_TEXT BLOCK_
--- START ---

Fix missing fixed costs and fix forecaster (#295)

-fix missing fixed cost in marginal cost calculations -> now power plant
and storage units consider both variable and fixed cost
- before all calculations were missing fixed costs completely since all
input files provide only fixed costs
-fix forecaster keeping old values even if new values are given -> now
values are overwritten
-fix learning_strategy missing cost calculations
-fix tests to account for missing fixed cost in marginal cost

assume/common/forecasts.py

@@ -170,11 +170,8 @@ def set_forecast(self, data: pd.DataFrame | pd.Series | None, prefix=""):
                 for column in data.columns:
                     self.forecasts[column] = data[column].item()
             else:
-                # if some columns already exist, just add the new columns
-                new_columns = set(data.columns) - set(self.forecasts.columns)
-                self.forecasts = pd.concat(
-                    [self.forecasts, data[list(new_columns)]], axis=1
-                )
+                # Add new columns to the existing DataFrame, overwriting any existing columns with the same names
+                self.forecasts = self.forecasts.assign(**data)

--- END ---

_TO BE DONE_
1. Rewrite the passage of the commit that begins at the words "-fix missing fixed" and stops after "self.forecasts[column] = data[column].item()", replacing "forecaster" with "forecast module".
2. Extend the commit for the forecasting fix by writing what comes next after its last line.
The data after this point comes from a separate source.

_INFORMATION PROVIDED_
--- START ---

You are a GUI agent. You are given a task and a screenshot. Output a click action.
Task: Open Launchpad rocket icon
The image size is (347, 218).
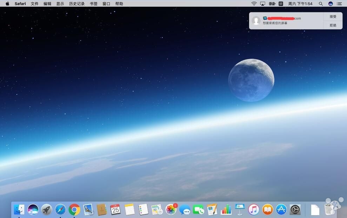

--- END ---

_EXPECTED ANSWERS_
1.
-fix missing fixed cost in marginal cost calculations -> now power plant
and storage units consider both variable and fixed cost
- before all calculations were missing fixed costs completely since all
input files provide only fixed costs
-fix forecast module keeping old values even if new values are given -> now
values are overwritten
-fix learning_strategy missing cost calculations
-fix tests to account for missing fixed cost in marginal cost

assume/common/forecasts.py

@@ -170,11 +170,8 @@ def set_forecast(self, data: pd.DataFrame | pd.Series | None, prefix=""):
                 for column in data.columns:
                     self.forecasts[column] = data[column].item()

2.
         else:
             self.forecasts[prefix + data.name] = data
 
@@ -365,12 +362,11 @@ def calculate_marginal_cost(self, pp_series: pd.Series) -> pd.Series:
 
         fuel_cost = fuel_price / pp_series["efficiency"]
         emissions_cost = co2_price * emission_factor / pp_series["efficiency"]
-        fixed_cost = pp_series["fixed_cost"] if "fixed_cost" in pp_series else 0.0
-        variable_cost = (
-            pp_series["variable_cost"] if "variable_cost" in pp_series else 0.0
+        additional_cost = (
+            pp_series["additional_cost"] if "additional_cost" in pp_series else 0.0
         )
 
-        marginal_cost = fuel_cost + emissions_cost + fixed_cost + variable_cost
+        marginal_cost = fuel_cost + emissions_cost + additional_cost
 
         return marginal_cost
 

assume/scenario/loader_amiris.py

@@ -274,7 +274,7 @@ def add_agent_to_world(
                         # AMIRIS does not have min_power
                         "min_power": 0,
                         "max_power": power,
-                        "fixed_cost": markup,
+                        "additional_cost": markup,
                         "bidding_strategies": strategies,
                         "technology": translate_fuel_type[prototype["FuelType"]],
                         "fuel_type": translate_fuel_type[prototype["FuelType"]],

assume/strategies/flexable.py

@@ -345,8 +345,8 @@ def calculate_bids(
             min_power[start] = unit.calculate_ramp(
                 op_time, previous_power, min_power[start], current_power
             )
-            bid_quantity = min_power[start] - previous_power
-            if bid_quantity >= 0:
+            bid_quantity = previous_power - min_power[start]
+            if bid_quantity <= 0:
                 continue
 
             # bid_quantity < 0
@@ -365,7 +365,7 @@ def calculate_bids(
             if specific_revenue < 0:
                 capacity_price = (
                     abs(specific_revenue)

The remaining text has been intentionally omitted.